- [EXERCISE PROMPT]
From the article on Brendan Carr's convention speech below, copy verbatim the stretch from "FCC Commissioner Brendan" through "all three fronts.".

-- EXCERPTED PASSAGE follows --

FCC Commissioner Brendan Carr told attendees of the Competitive Carriers Association’s Annual Convention yesterday that his first official speech was to this show in 2017. Back then, he focused on infrastructure, spectrum and workforce development. Yesterday, Carr said the agency has made progress on all three fronts.
Carr’s learned from his travels on the road, “the biggest job creators wouldn’t be in those communities if they didn’t have access to infrastructure,” because of “the hundreds of thousands of new cell sites you’re putting up.”
“I’ve spent a lot of time with telecom technicians,” he said. “I found out D.C. had not been a great partner for you,” with “too much red tape,” and permitting, Carr said. He mentioned recent FCC reforms like eliminating historic preservation rules and upfront permitting fees for small cells. Those fees were, “escalating in the past couple of years and projected to go higher,” Carr said.
More than 200,000 small cell sites have been built and the U.S. has 33 cities live with 5G today. Over 40 are projected to be turned on by year-end, according to the commissioner.
Fast-forwarding to today, Carr said the agency plans to vote on 3.5 GHz auction rules next week. He also anticipates getting feedback on industry petitions to upgrade macro tower sites for 5G. “I hope in D.C., you’re seeing the FCC as a good partner. We’re trying to get regulations out of your way,” he concluded.

-- EXCERPTED PASSAGE concluded --
-- RECORDS SUPPLIED follows --

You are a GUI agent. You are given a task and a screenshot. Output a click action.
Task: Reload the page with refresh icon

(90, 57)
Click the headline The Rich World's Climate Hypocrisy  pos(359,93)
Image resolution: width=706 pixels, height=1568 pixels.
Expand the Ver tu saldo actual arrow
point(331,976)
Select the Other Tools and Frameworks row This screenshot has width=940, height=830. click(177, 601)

-- RECORDS SUPPLIED concluded --
-- RECORDS SUPPLIED follows --

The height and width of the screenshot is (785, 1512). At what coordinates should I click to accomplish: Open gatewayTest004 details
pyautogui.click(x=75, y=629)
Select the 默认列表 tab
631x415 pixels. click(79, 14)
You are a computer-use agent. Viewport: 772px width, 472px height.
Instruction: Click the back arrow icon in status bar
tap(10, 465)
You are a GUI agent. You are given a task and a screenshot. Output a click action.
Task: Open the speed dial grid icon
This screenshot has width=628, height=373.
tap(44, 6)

-- RECORDS SUPPLIED concluded --

- [ANSWER FOR THIS EXERCISE]
FCC Commissioner Brendan Carr told attendees of the Competitive Carriers Association’s Annual Convention yesterday that his first official speech was to this show in 2017. Back then, he focused on infrastructure, spectrum and workforce development. Yesterday, Carr said the agency has made progress on all three fronts.